I don’t want to get too circular, but here’s Jason Snell, linking to my piece today on last week’s event, regarding the pre-filmed format of the keynote:

What Apple loses in going entirely pre-taped is that frisson of excitement that comes from knowing that something could go wrong because it’s all happening live. It also loses the live-show dynamic of a bunch of Apple employees and invited guests applauding and cheering in the front rows of the theater, making the show seem a little more important, sort of like filming a sitcom in front of a live studio audience in order to import in some laughter and applause.

I didn’t think about it until reading this just now, but in person, there’s a lot less applause in the audience now for these filmed keynotes. That was true at WWDC, too, but it was really noticeable in the Steve Jobs Theater. Employees and other attendees did break into applause multiple times, but they had to cut their applause short because the keynote film is edited for the streaming experience, and sustained applause would cause everyone in the theater to miss the next lines.
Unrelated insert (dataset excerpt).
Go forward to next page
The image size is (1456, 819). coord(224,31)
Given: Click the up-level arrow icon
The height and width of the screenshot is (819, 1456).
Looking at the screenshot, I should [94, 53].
From my (literal) perspective this is an improvement to the in-Steve-Jobs-Theater experience. I get it why Apple employees in the audience have always applauded so vigorously, and I get it why Apple has always made sure the audience has plenty of Apple employee ringers in the seats. It was fantastic fun in particular at the 2018 MacBook Air/iPad Pro event at the Brooklyn Academy of Music, when Apple invited hundreds of retail employees from around the country to be in the audience. Their enthusiasm was both genuine and contagious. But it’s always seemed a little incongruous that ostensibly professional press events doubled as in-company launch celebrations.

And it’s even more different for the zillions of people who only watched last week’s keynote from home (or, of course, work): there was applause inside SJT, but none of you heard it.